On the Complexity of Sequence to Graph Alignment

  • Chirag Jain
  • Haowen Zhang
  • Yu Gao
  • Srinivas AluruEmail author
Conference paper
Part of the Lecture Notes in Computer Science book series (LNCS, volume 11467)


Availability of extensive genetics data across multiple individuals and populations is driving the growing importance of graph based reference representations. Aligning sequences to graphs is a fundamental operation on several types of sequence graphs (variation graphs, assembly graphs, pan-genomes, etc.) and their biological applications. Though research on sequence to graph alignments is nascent, it can draw from related work on pattern matching in hypertext.

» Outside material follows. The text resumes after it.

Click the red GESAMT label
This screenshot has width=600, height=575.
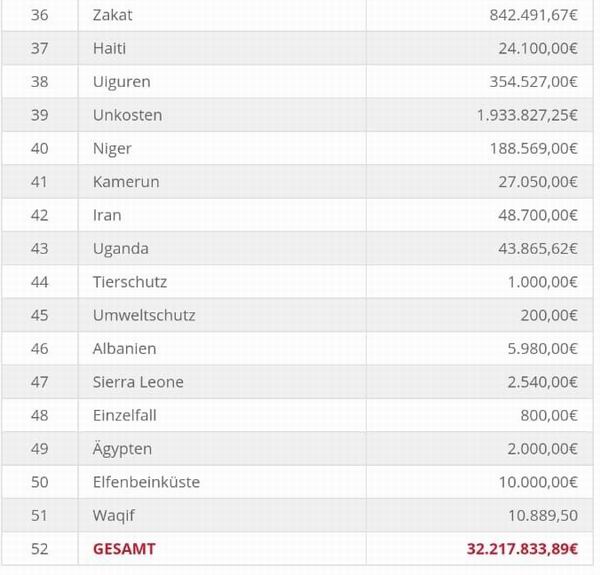pyautogui.click(x=125, y=549)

In this paper, we study sequence to graph alignment problems under Hamming and edit distance models, and linear and affine gap penalty functions, for multiple variants of the problem that allow changes in query alone, graph alone, or in both. We prove that when changes are permitted in graphs either standalone or in conjunction with changes in the query, the sequence to graph alignment problem is \(\mathcal {NP}\)-complete under both Hamming and edit distance models for alphabets of size \({\ge }2\). For the case where only changes to the sequence are permitted, we present an \(O(|V|+m|E|)\) time algorithm, where m denotes the query size, and V and E denote the vertex and edge sets of the graph, respectively. Our result is generalizable to both linear and affine gap penalty functions, and improves upon the run-time complexity of existing algorithms.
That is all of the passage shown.